Por David Orihuela (LNE).
Carmen Casal es una de esas ovetenses que nacieron en La Cuenca (La Felguera, 1964). A su curriculum de periodista se suma ahora el de escritora. Acaba de publicar su primera novela, «Los amores del Rey Casto», una entrevista novelada con el monarca «que puso a Oviedo en el mapa». El libro, editado por Septem, se presentará hoy 16 de diciembre en la biblioteca Ramón Pérez de Ayala. La autora estará arropada por la cronista oficial de Oviedo, Carmen Ruiz Tilve, y por la editora, Marta Magadán.
-¿Porqué da el paso del periodismo a la literatura?
-Hace tres años hice un libro de entrevistas a 50 empresarias asturianas. Me gusta mucho el género periodístico de la entrevista y también soy muy aficionada a la Historia, a las raíces, porque soy de las que piensan que hay que mirar al futuro pero sabiendo de dónde venimos. Así que opté por hacerle una entrevista a un personaje histórico, Alfonso II en Casto, porque fue la persona que puso a Oviedo en el mapa en el siglo VIII, culturalmente, arquitectónicamente. Los monarcas anteriores eran más bárbaros y menos refinados. Alfonso II mantenía contactos con Carlomagno, por ejemplo.
-¿Y se dejó entrevistar?
Sí. Logré ponerme un poco en su pellejo. De todos modos no se trata de un libro de historia, lo que quería era resaltar la figura de Alfonso II al hilo de la historia.
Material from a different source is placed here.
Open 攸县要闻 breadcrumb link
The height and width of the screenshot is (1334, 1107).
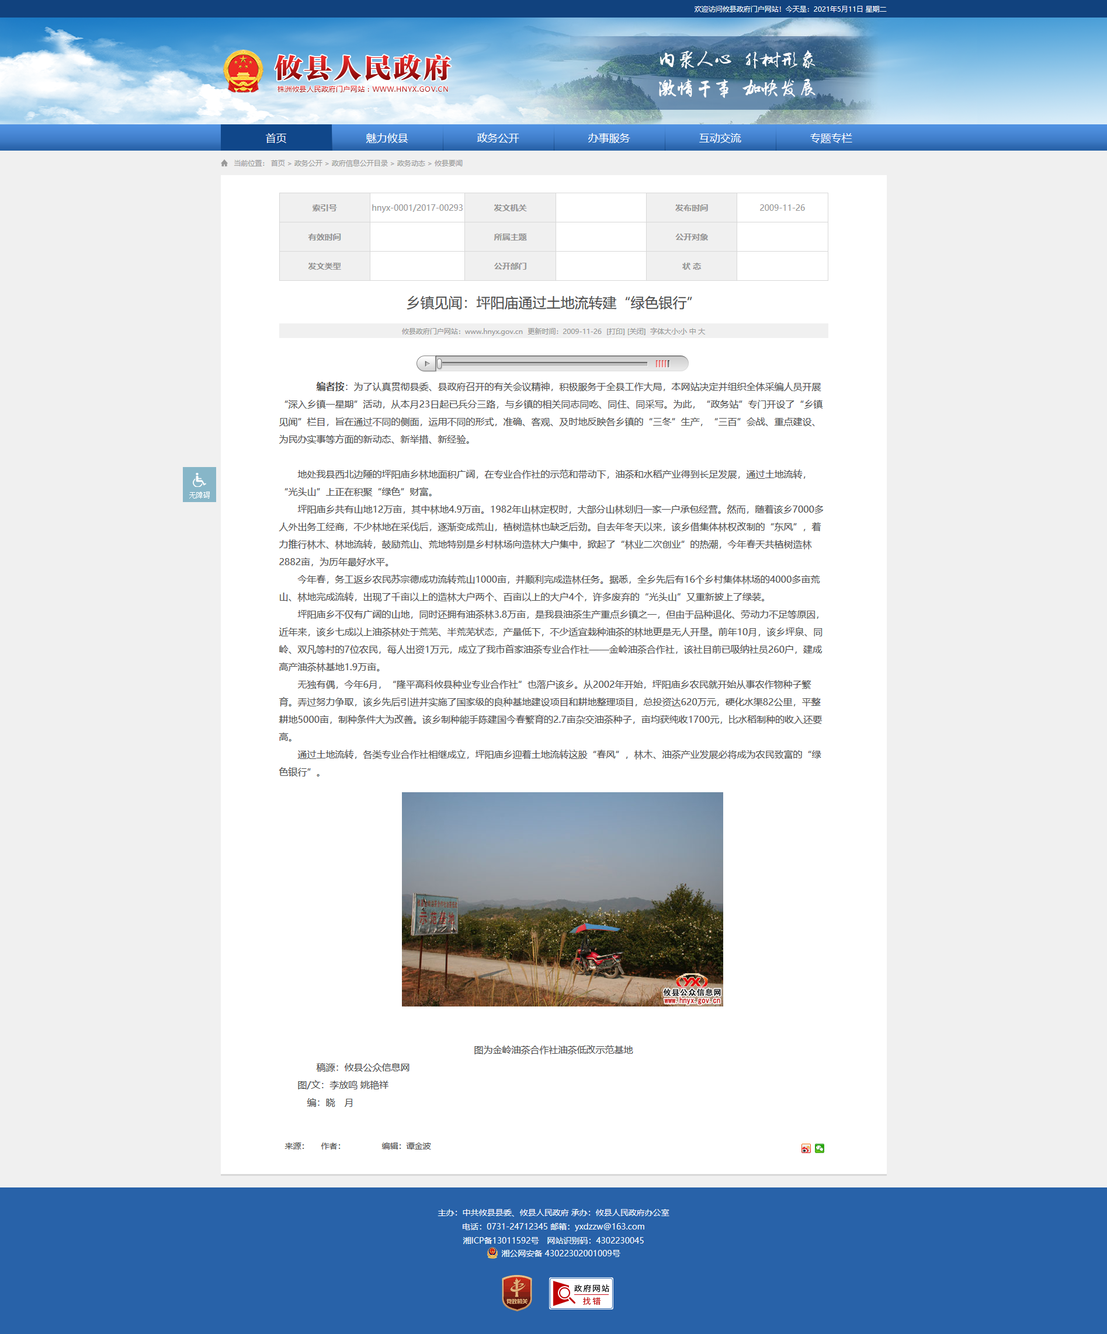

-¿Cuáles son los amores del Rey Casto?
-Es un personaje que tiene muchos valores que no parecen muy importantes en la sociedad actual, valores como la lealtad, la castidad, la fortaleza. Era una persona virtuosa con mucha fuerza interior que tomó partido para que el reino Astur no sucumbiera ante los musulmanes. Su amor era Asturias.
-¿Qué le debe Oviedo a Alfonso II?
-San Tirso, la muralla, la Cámara Santa, San Julián de los Prados, son solo algunos ejemplos. En Oviedo tenemos una raíces históricas tan importantes y tan sólidas por todo lo que hizo Alfonso II. Mucho de lo que ahora enseñamos a los turistas es obra suya.
-¿Hay actualmente algún personaje similar?
-No lo tengo nada claro. El Rey Casto se movía por unas convicciones que en la sociedad actual no son tan sólidas como las que tenía él.
-¿Y está reconocido como se merece?
-No. Es un personaje desconocido para muchos ovetenses y por eso quise hacer una novela, para que se conozca lo que tenemos.
-La novela empieza con la explosión de la Cámara Santa en 1934.
-Estaba escribiendo sobre la vida del rey y un día se hizo la luz. Tenía dormidas una serie de ideas que empezaron a florecer partiendo del personaje y el suceso de la Cámara Santa era la justificación perfecta para contar la historia.
-¿De dónde ha sacado el material para hacer verosímil la narración?
-Me apoyé en todo lo que nos ha llegado, en libros sobre su figura y en su obra. Han sido tres años de trabajo en ratos libres, acercándome al personaje, recorriendo los lugares de Oviedo por los que paseaba. Cuando iba a alguna cosa a la Catedral, a la Corrada del Obispo, o caminaba por el Tránsito de Santa Bárbara, siempre apuntaba alguna idea para la novela.
-¿Raíces, flores y frutos?
-Son las tres partes en las que se estructura la novela. Las raíces son la familia del Rey, quizás porque para mi la familia es muy importante. La madre de Alfonso, Munia y especialmente su tía Adosinda fueron fundamentales en su vida. La floración es un periodo corto y vistoso y en su caso fue el reinado de 50 años. Los frutos son su obra, lo que nos dejó. Sus guerras, sus campañas, su obra arquitectónica, su legado
-¿Y ahora que ha publicado la novela y ha sacado al personaje de su vida?
-Tengo que empezar otra novela. He descubierto que mi género es la novela corta, decir mucho en poco espacio.